#### [Brief]
Print the stretch of the Puppeteer caching post that starts at the words "All of this" and ends after "further requests, right?", copying it character for character.

***** Reading passage

All of this works, but it looks like it's still making requests to our servers.
I tried giving it a userDataDir so it could cache any resources. In theory, if it's loading it from file://, it's caching the resources and there's no Ajax requests, it shouldn't be making any further requests, right?
I also tried installing a debugging proxy but since it's https I can't see what it's trying to request.
This is how I start it:
puppeteer.launch({
userDataDir: "temp/"
})
.then(browser => {
next(browser, links);
)
.catch(error => {
cb(error, null);
});
next will iterate through any links it needs to visit.
This part saves the page locally:
if (this._linkCache[baseLink] === undefined) {
fetch(baseLink)
.then(resp => resp.text())
.then(contents => {
fs.writeFile(fullFileName, contents, 'utf8', err => {
if (err) {
cb(err, null);
} else {
this._linkCache[baseLink] = fileUrl;
gotoPage(fileUrl);
}
});
})

**********
***** Given material

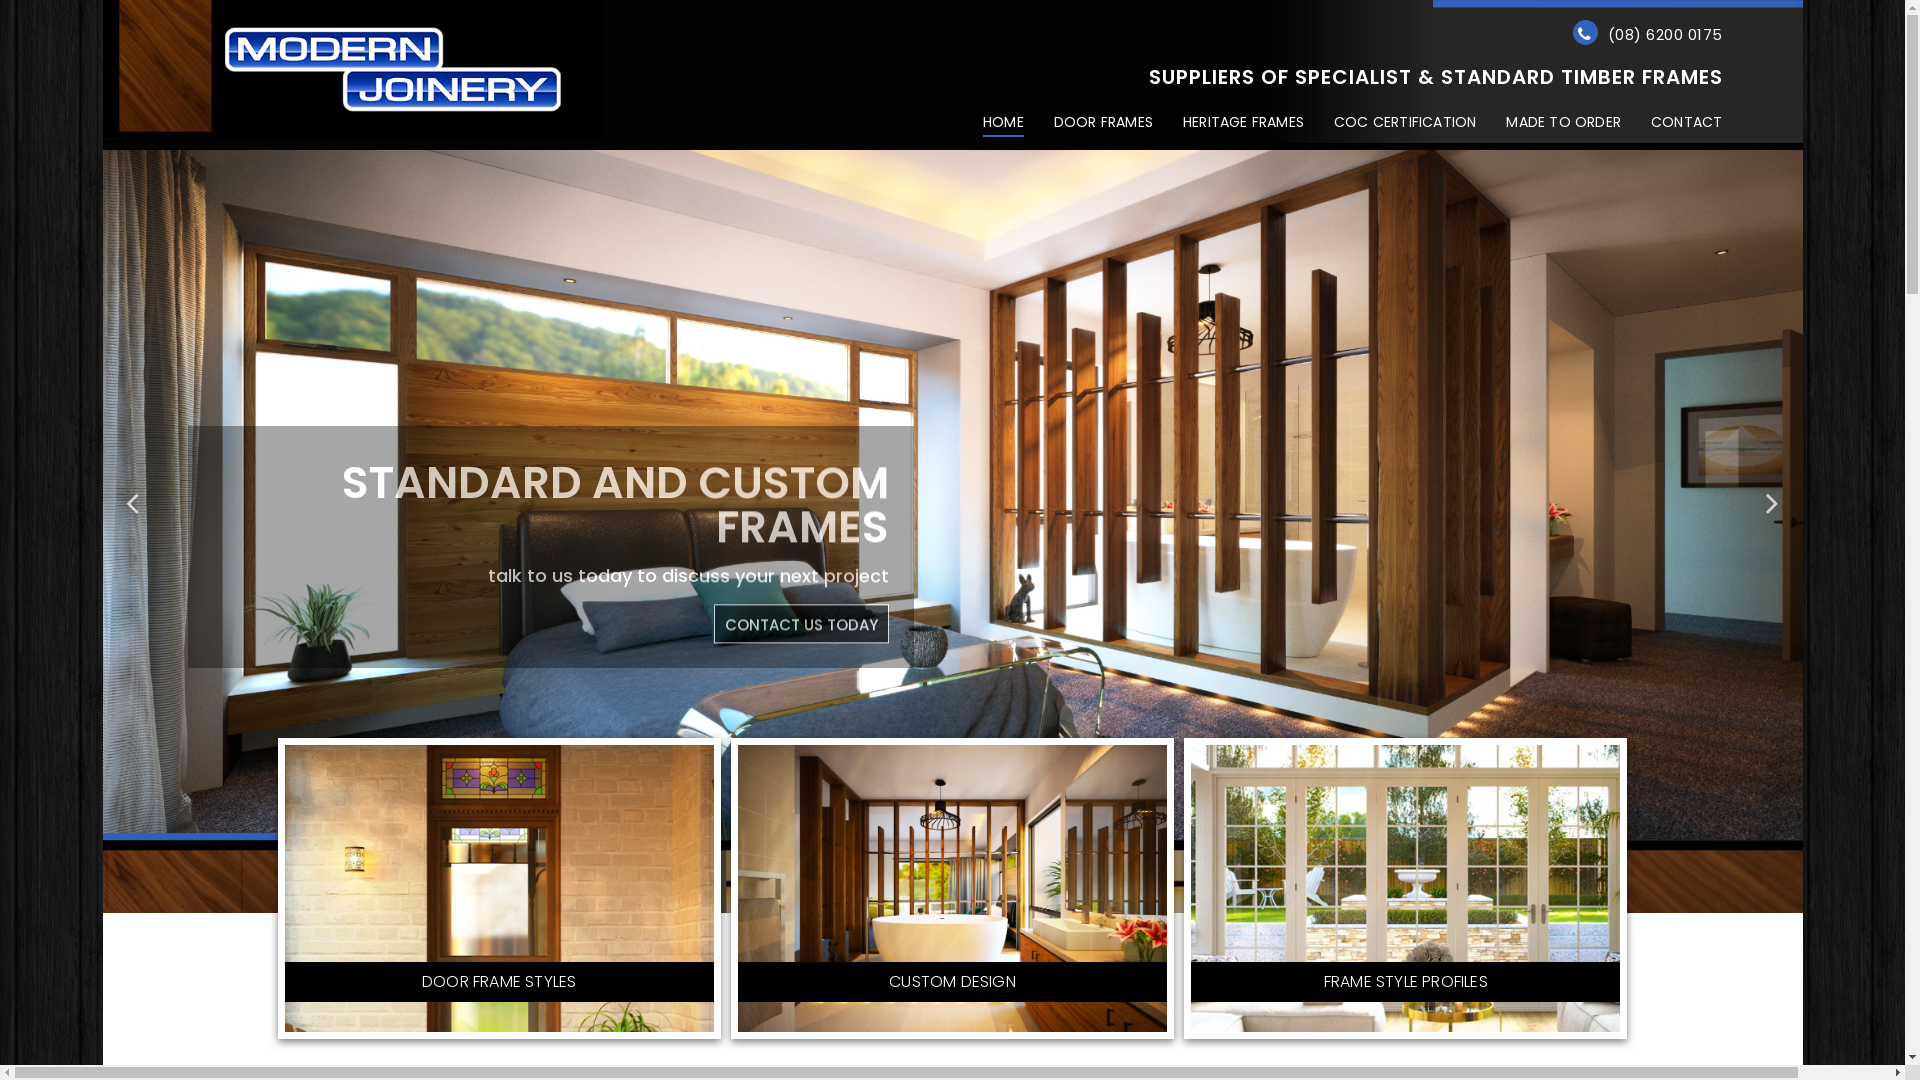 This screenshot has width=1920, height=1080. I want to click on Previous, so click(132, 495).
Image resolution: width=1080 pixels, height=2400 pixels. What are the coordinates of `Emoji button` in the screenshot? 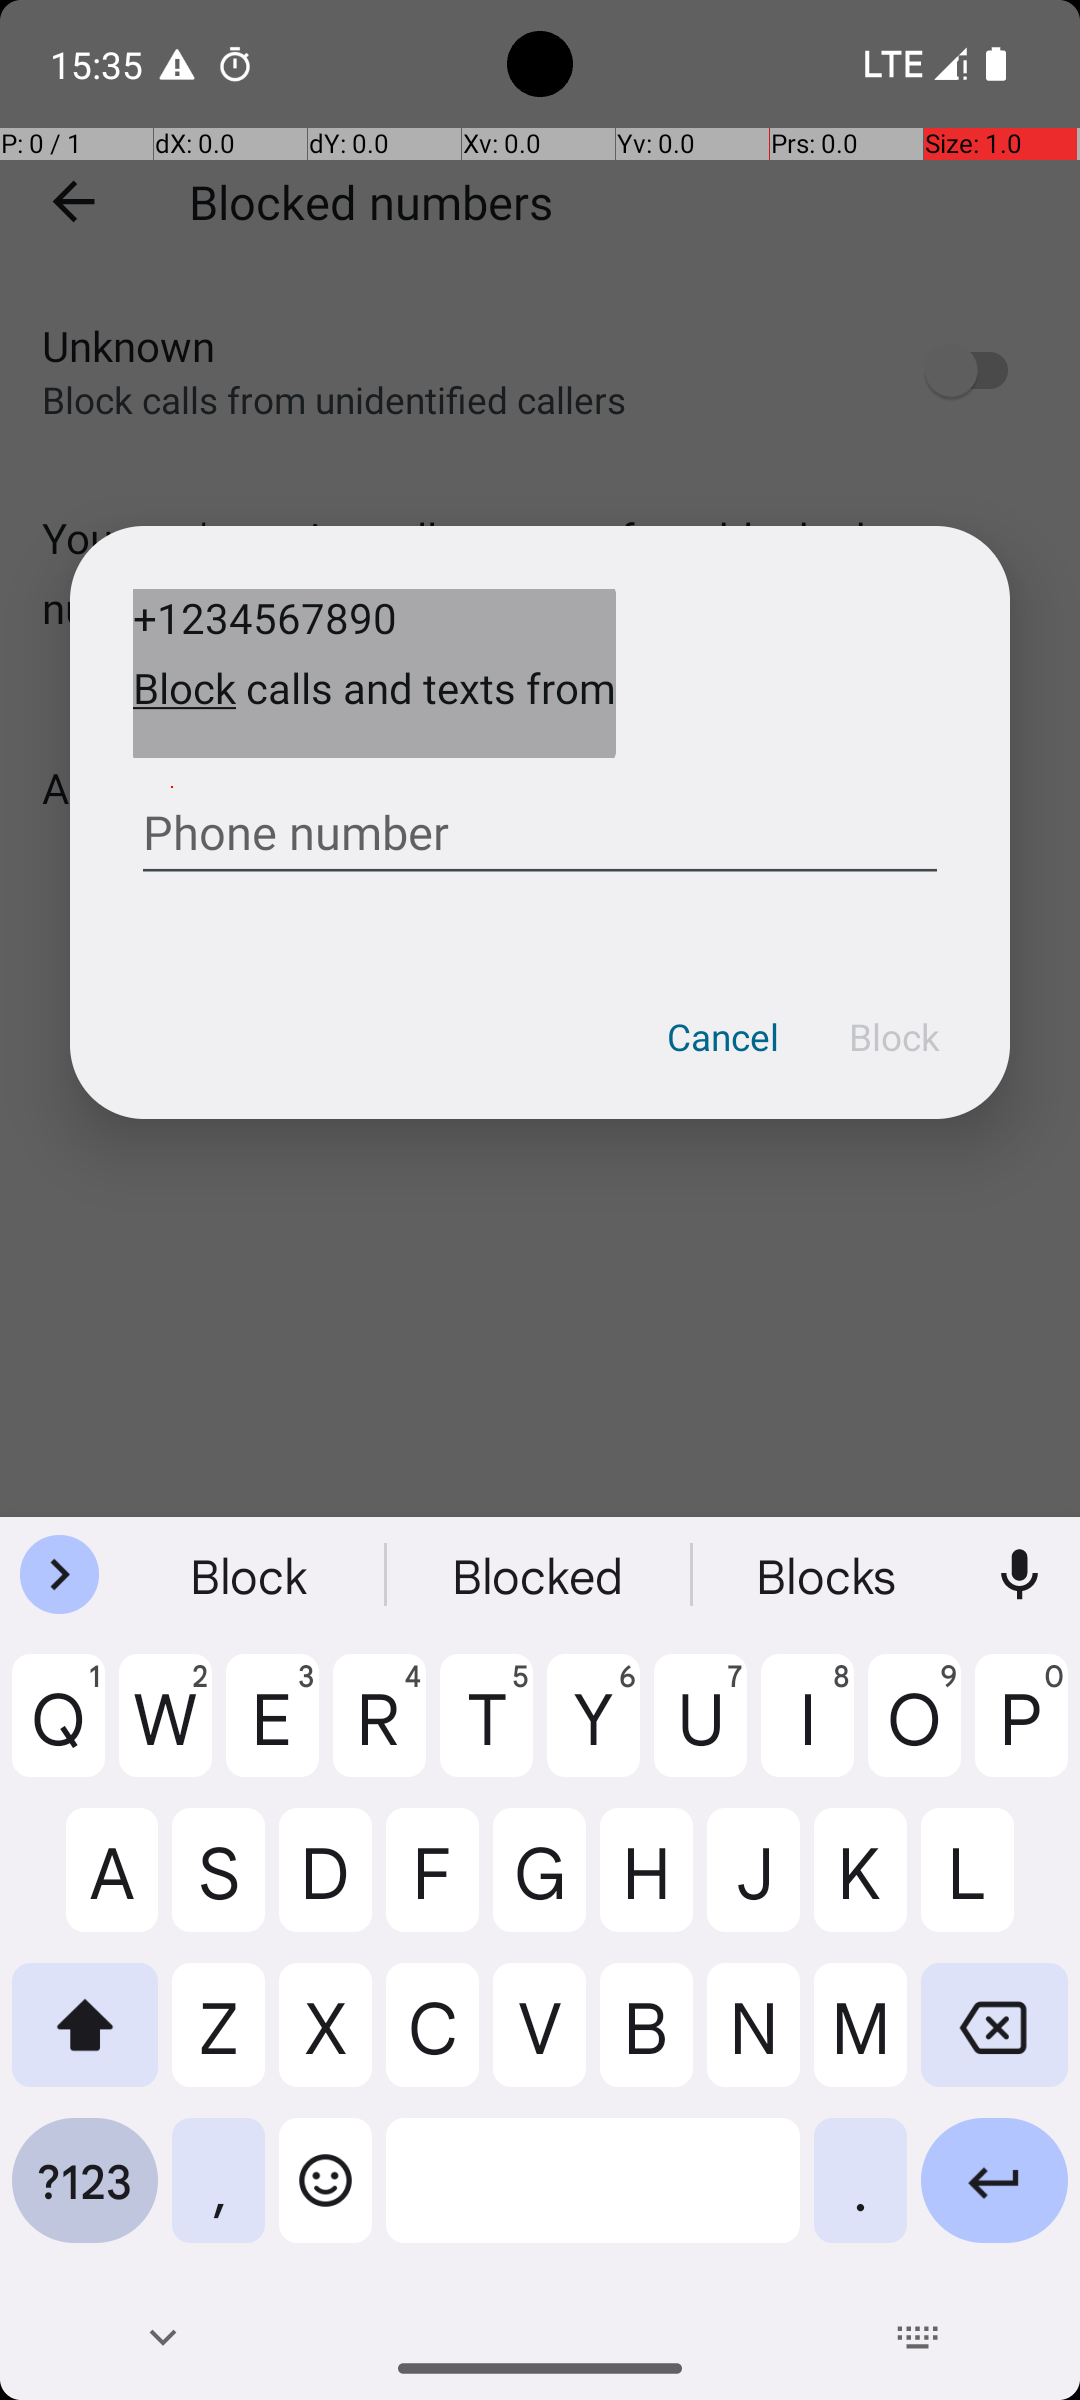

**********

#### [Output of the task]
All of this works, but it looks like it's still making requests to our servers.
I tried giving it a userDataDir so it could cache any resources. In theory, if it's loading it from file://, it's caching the resources and there's no Ajax requests, it shouldn't be making any further requests, right?